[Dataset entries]
»»

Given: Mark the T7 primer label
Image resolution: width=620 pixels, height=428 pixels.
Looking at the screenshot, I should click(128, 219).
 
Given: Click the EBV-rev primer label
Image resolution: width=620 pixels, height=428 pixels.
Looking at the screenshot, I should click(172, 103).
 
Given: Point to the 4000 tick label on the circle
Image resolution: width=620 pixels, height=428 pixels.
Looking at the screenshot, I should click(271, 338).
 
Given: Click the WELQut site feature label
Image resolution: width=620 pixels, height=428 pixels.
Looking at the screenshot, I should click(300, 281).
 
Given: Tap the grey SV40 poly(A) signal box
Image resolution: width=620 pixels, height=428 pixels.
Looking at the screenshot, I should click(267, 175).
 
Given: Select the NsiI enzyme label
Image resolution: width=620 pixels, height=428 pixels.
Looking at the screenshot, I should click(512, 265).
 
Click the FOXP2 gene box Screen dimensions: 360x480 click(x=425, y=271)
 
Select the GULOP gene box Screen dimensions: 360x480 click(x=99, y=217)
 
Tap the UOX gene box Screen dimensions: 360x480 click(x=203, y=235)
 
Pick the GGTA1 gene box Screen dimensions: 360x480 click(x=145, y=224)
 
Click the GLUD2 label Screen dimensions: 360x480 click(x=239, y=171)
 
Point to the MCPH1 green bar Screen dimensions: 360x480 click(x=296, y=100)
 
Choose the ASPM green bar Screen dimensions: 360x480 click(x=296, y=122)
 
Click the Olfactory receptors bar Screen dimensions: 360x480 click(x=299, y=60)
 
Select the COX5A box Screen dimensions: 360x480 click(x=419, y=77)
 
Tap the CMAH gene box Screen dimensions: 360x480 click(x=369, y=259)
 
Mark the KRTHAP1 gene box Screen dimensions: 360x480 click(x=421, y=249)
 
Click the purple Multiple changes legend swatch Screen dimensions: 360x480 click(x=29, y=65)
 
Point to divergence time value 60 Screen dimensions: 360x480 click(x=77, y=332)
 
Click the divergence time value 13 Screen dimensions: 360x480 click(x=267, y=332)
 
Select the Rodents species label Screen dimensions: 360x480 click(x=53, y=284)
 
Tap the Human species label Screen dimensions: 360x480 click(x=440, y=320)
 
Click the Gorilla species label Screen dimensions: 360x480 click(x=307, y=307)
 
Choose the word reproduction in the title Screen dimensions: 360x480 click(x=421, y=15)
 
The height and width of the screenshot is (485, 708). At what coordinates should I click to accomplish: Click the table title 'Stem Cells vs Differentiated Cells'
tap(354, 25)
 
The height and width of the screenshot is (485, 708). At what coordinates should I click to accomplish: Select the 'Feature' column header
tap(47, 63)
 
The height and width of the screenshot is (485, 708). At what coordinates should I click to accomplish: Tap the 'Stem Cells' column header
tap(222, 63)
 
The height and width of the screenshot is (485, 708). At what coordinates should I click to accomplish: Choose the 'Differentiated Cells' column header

««

Your task is to output the full set of records exactly as presented.

Given: Mark the T7 primer label
Image resolution: width=620 pixels, height=428 pixels.
Looking at the screenshot, I should click(128, 219).
 
Given: Click the EBV-rev primer label
Image resolution: width=620 pixels, height=428 pixels.
Looking at the screenshot, I should click(172, 103).
 
Given: Point to the 4000 tick label on the circle
Image resolution: width=620 pixels, height=428 pixels.
Looking at the screenshot, I should click(271, 338).
 
Given: Click the WELQut site feature label
Image resolution: width=620 pixels, height=428 pixels.
Looking at the screenshot, I should click(300, 281).
 
Given: Tap the grey SV40 poly(A) signal box
Image resolution: width=620 pixels, height=428 pixels.
Looking at the screenshot, I should click(267, 175).
 
Given: Select the NsiI enzyme label
Image resolution: width=620 pixels, height=428 pixels.
Looking at the screenshot, I should click(512, 265).
 
Click the FOXP2 gene box Screen dimensions: 360x480 click(x=425, y=271)
 
Select the GULOP gene box Screen dimensions: 360x480 click(x=99, y=217)
 
Tap the UOX gene box Screen dimensions: 360x480 click(x=203, y=235)
 
Pick the GGTA1 gene box Screen dimensions: 360x480 click(x=145, y=224)
 
Click the GLUD2 label Screen dimensions: 360x480 click(x=239, y=171)
 
Point to the MCPH1 green bar Screen dimensions: 360x480 click(x=296, y=100)
 
Choose the ASPM green bar Screen dimensions: 360x480 click(x=296, y=122)
 
Click the Olfactory receptors bar Screen dimensions: 360x480 click(x=299, y=60)
 
Select the COX5A box Screen dimensions: 360x480 click(x=419, y=77)
 
Tap the CMAH gene box Screen dimensions: 360x480 click(x=369, y=259)
 
Mark the KRTHAP1 gene box Screen dimensions: 360x480 click(x=421, y=249)
 
Click the purple Multiple changes legend swatch Screen dimensions: 360x480 click(x=29, y=65)
 
Point to divergence time value 60 Screen dimensions: 360x480 click(x=77, y=332)
 
Click the divergence time value 13 Screen dimensions: 360x480 click(x=267, y=332)
 
Select the Rodents species label Screen dimensions: 360x480 click(x=53, y=284)
 
Tap the Human species label Screen dimensions: 360x480 click(x=440, y=320)
 
Click the Gorilla species label Screen dimensions: 360x480 click(x=307, y=307)
 
Choose the word reproduction in the title Screen dimensions: 360x480 click(x=421, y=15)
 
The height and width of the screenshot is (485, 708). At what coordinates should I click to accomplish: Click the table title 'Stem Cells vs Differentiated Cells'
tap(354, 25)
 
The height and width of the screenshot is (485, 708). At what coordinates should I click to accomplish: Select the 'Feature' column header
tap(47, 63)
 
The height and width of the screenshot is (485, 708). At what coordinates should I click to accomplish: Tap the 'Stem Cells' column header
tap(222, 63)
 
The height and width of the screenshot is (485, 708). At what coordinates should I click to accomplish: Choose the 'Differentiated Cells' column header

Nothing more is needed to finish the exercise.